Now that the bike was capable of going forward, changing gears and running things over, it was time to put some stoppers on it to finish the build off. The brakes were the one item that I never sourced out as I had kept my brakes from my last bike. I am a huge fan of my Magura Louise FR brakes and their stopping power. There are lots of great hydraulic systems out there, but I have been running the same brakes for a few seasons on my own bikes and I love the lever feel, the modulation and the power they have to stop my carcass in those "Oh Sh*t!" moments. So on they went with the help of a Boxxer specific brake adaptor and a new set of grips to clean up the cockpit of the V-10.
Magura Louise FR brakes mounted up to the Chromag Fubar OS Flat bar.
So as you've already seen in the pictures, this V-10 got a crazy sticker job applied to it. And yes it's only on one side for a reason, to give it a truely unique look that is inspired from liking stickers too much, liking clean looking bikes and wishing that you could get sick decal kits for popular frames.
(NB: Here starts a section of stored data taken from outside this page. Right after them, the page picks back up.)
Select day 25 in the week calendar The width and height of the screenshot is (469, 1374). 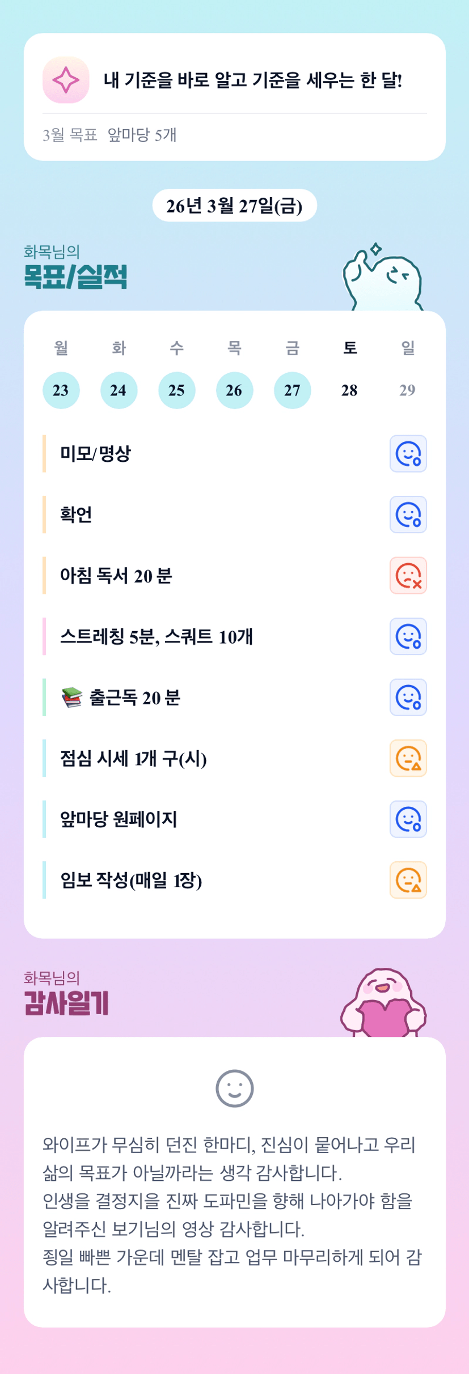176,390
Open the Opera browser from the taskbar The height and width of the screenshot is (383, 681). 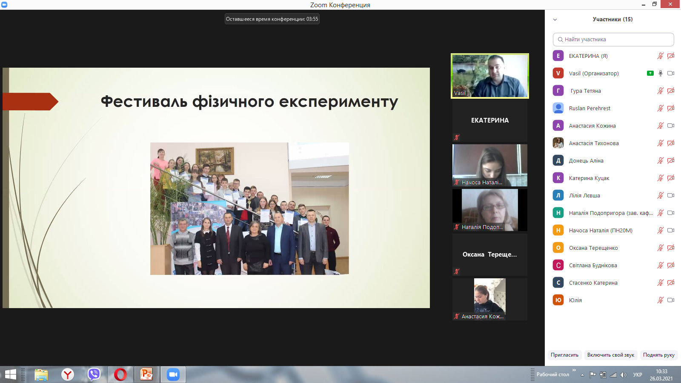point(120,374)
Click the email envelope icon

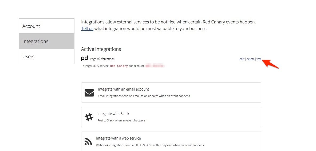(89, 93)
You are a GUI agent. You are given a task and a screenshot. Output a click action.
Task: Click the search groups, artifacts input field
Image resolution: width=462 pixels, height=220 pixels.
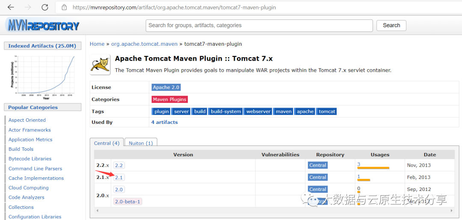tap(259, 26)
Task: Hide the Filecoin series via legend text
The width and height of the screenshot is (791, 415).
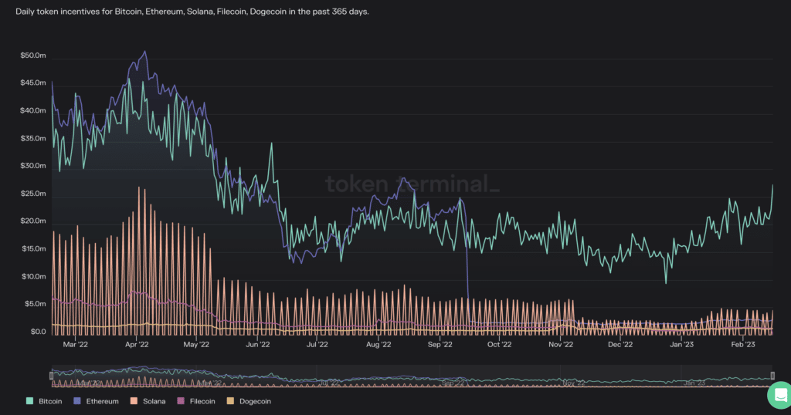Action: click(x=204, y=401)
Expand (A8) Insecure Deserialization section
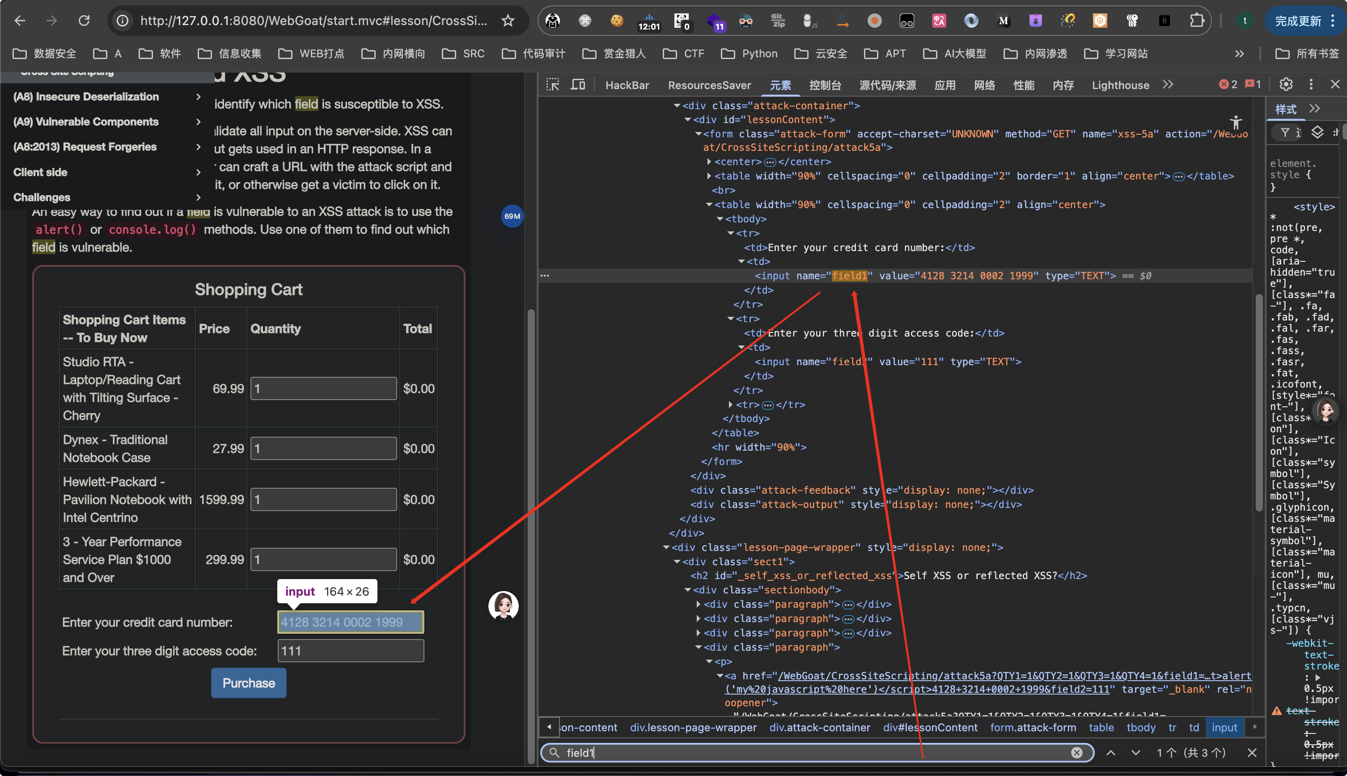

In motorcross you can get crazy sick sticker kits for almost any bike, but in our industry, the demand just isn't there. So you need to create your own unique look or leave it stock. On the first weekend up at Silver Star I was told by another rider that "that's the nicest, ugly bike I've ever seen!" I take that as a compliment.
Subtle Non-Drive Side
Sickest sticker job in ages
Here's a look at the final built up of the V-10 and all the parts that over the course of about 5 months found their way into the build up. It was a slow project but so fun to do.
|Frame size||Medium Santa Cruz V-10|
|Rear Shock||Fox DHX 5.0 Coil|
• 8.75”x2.8” stroke
• 450 Ti spring
|Fork||2005 8" RockShox BoXXer Race|
• Mojo Boxcart Internals
• 2006 Boxxer WC lowers
|Headset||FSA Orbit Xtreme Pro Headset|
|Crankarms||Deity 4130, 170 mm in Grey|
|Chain Guide||Fracture Components|
|Chainring||Deity 36T Sprocket|
|Bottom Bracket||Deity 48T splined|
|Pedals||Old School Shimano DX Pedals|
|Rear Derailleur||SRAM X.0|
|Shifter Pod||SRAM X.0|
|Handlebar||Chromag Fubar OS Flat Bar|
|Stem||Chromag Box direct mount stem|
|Grips||Lizard Skin Lock Ons|
|Brakes||Magura Louise FR with 203mm front and 180 rear rotors|
|Front Wheel||Sun/Ringle Eight Track 20mm TA -Polished Silver|
|Rear Wheel||Sun/Ringle Eight Track 150X12mm TA -Polished Silver|
|Tires||Maxxis Minion Front and Rear 2.5|
|Tubes||Maxxis FR tubes / Presta valve|
|Saddle||SDG Bel-Air I-Beam|
|Seatpost||SDG I-Beam (30.0)|
Happy Owner of one trick Santa Cruz V-10
Thanks to SDG, Santa Cruz, Deity, Sun/Ringle, Magura, Chromag, FSA, SRAM and Maxxis for all the help in getting the parts I wanted for my build up.
Happy Trails and good luck to everyone doing up their own builds this winter!